[TASK BRIEF]
Show each line of the data that contains the string "pixels".

[RECORD EXTRACTS]
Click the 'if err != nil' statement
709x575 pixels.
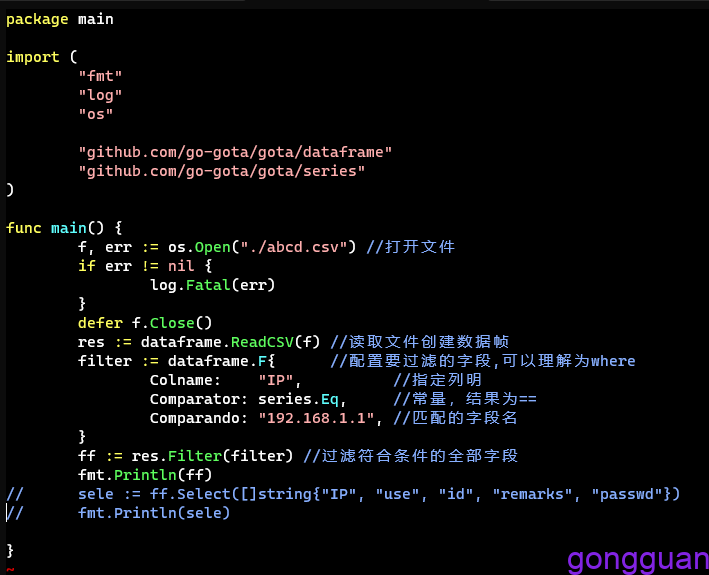pos(144,266)
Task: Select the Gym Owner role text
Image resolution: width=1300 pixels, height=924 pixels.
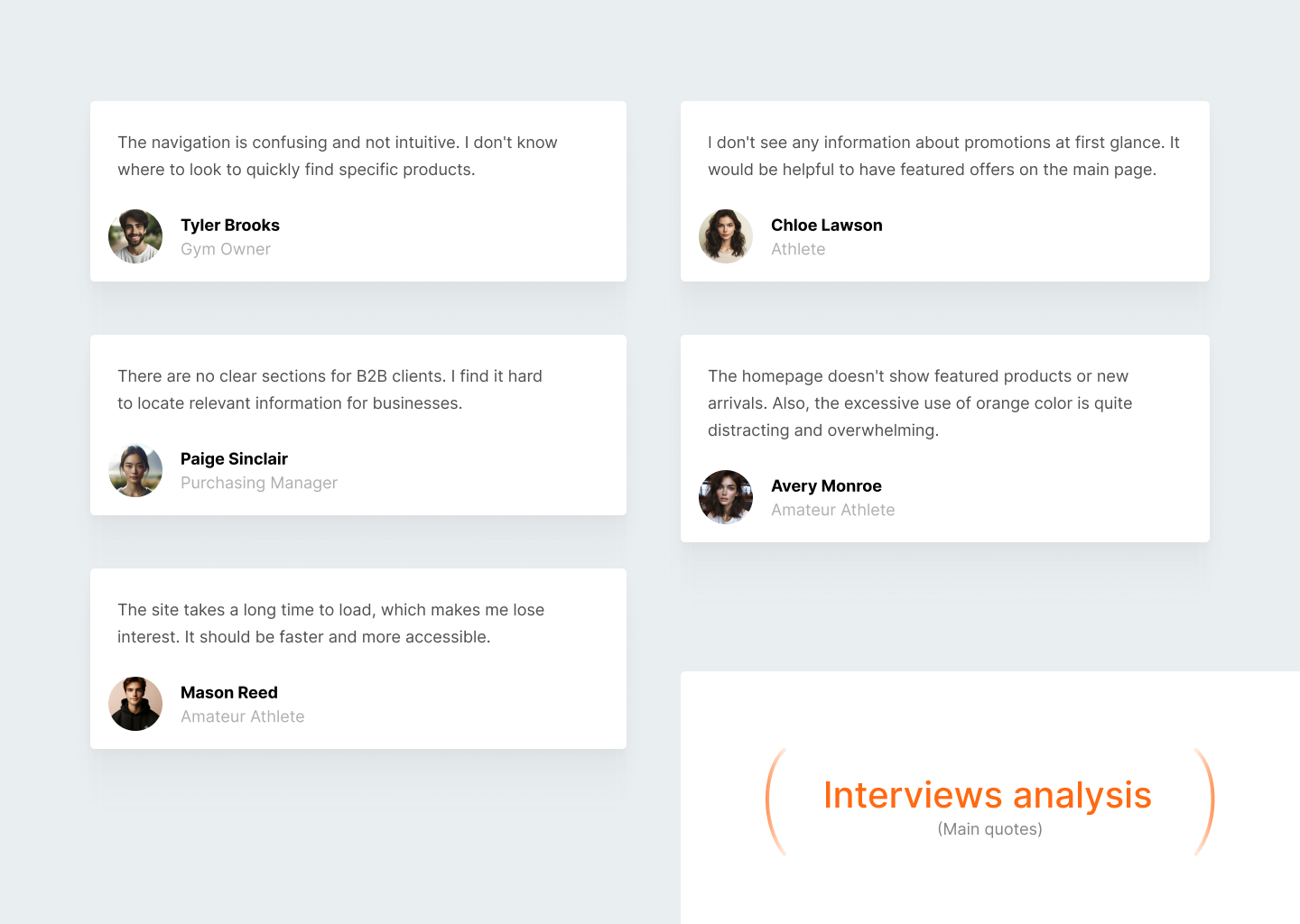Action: pyautogui.click(x=226, y=250)
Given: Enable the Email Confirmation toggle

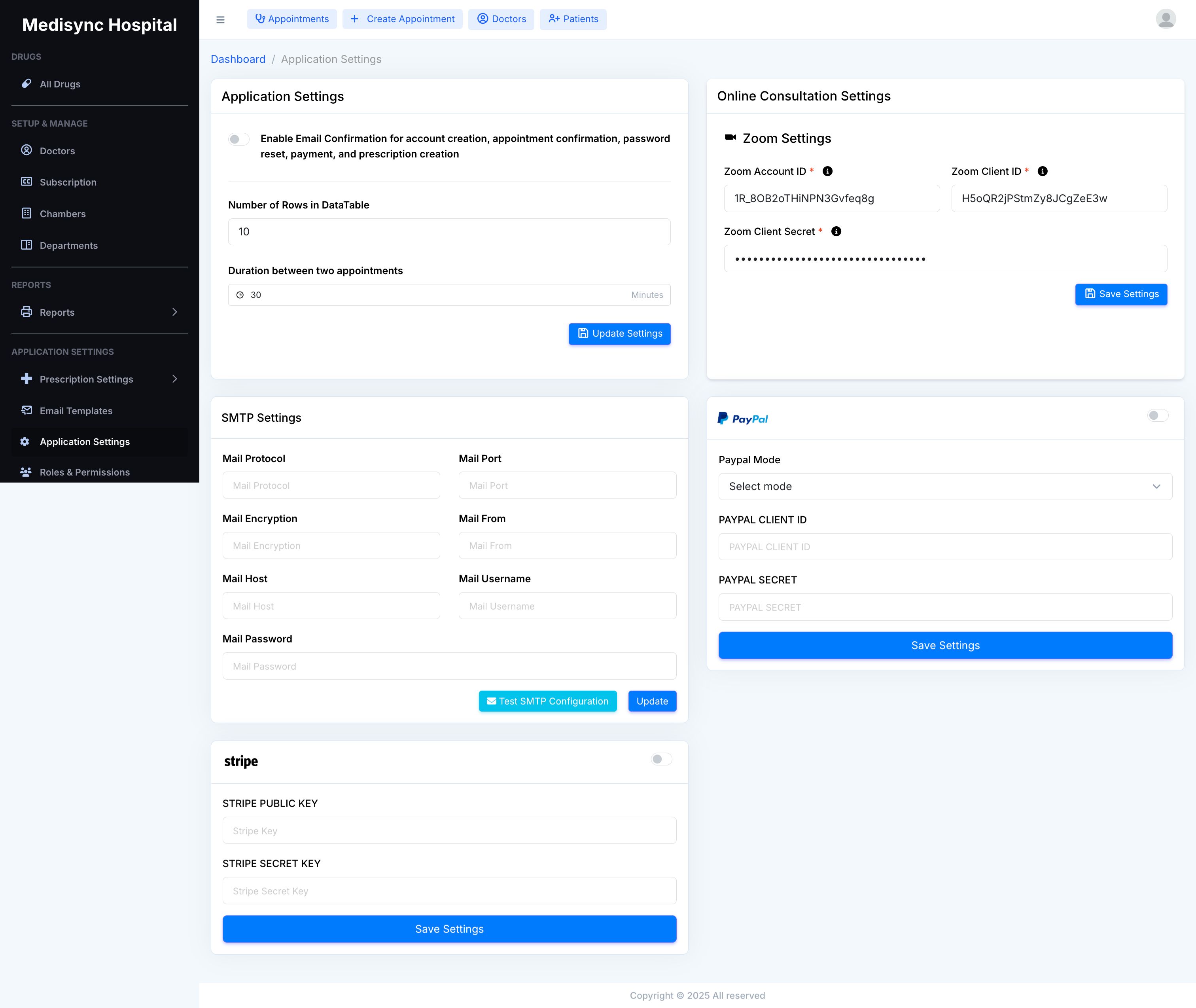Looking at the screenshot, I should [x=238, y=139].
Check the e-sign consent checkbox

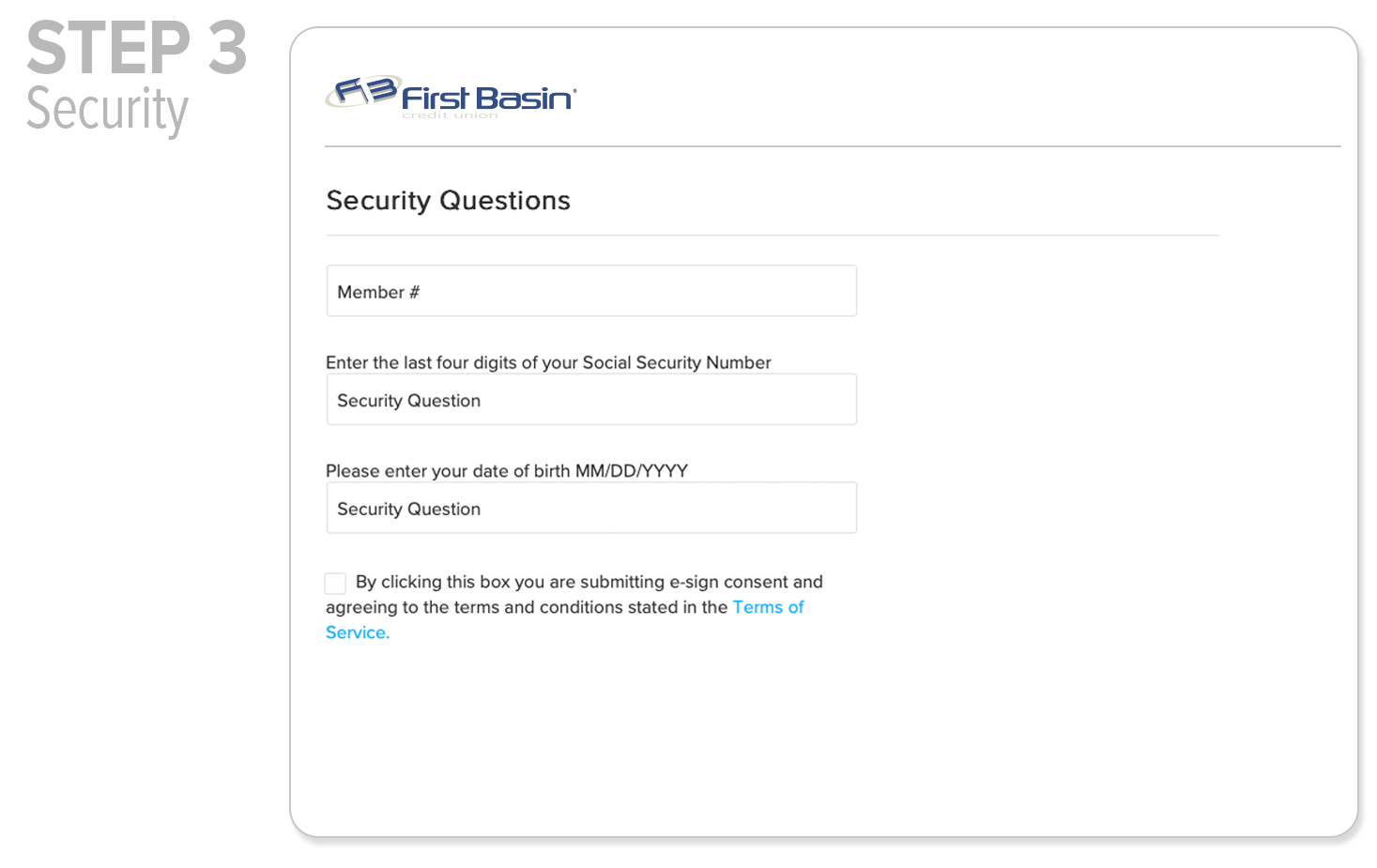(335, 583)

[SOLVED EXERCISE]
709x575 pixels.
Image resolution: width=1300 pixels, height=924 pixels.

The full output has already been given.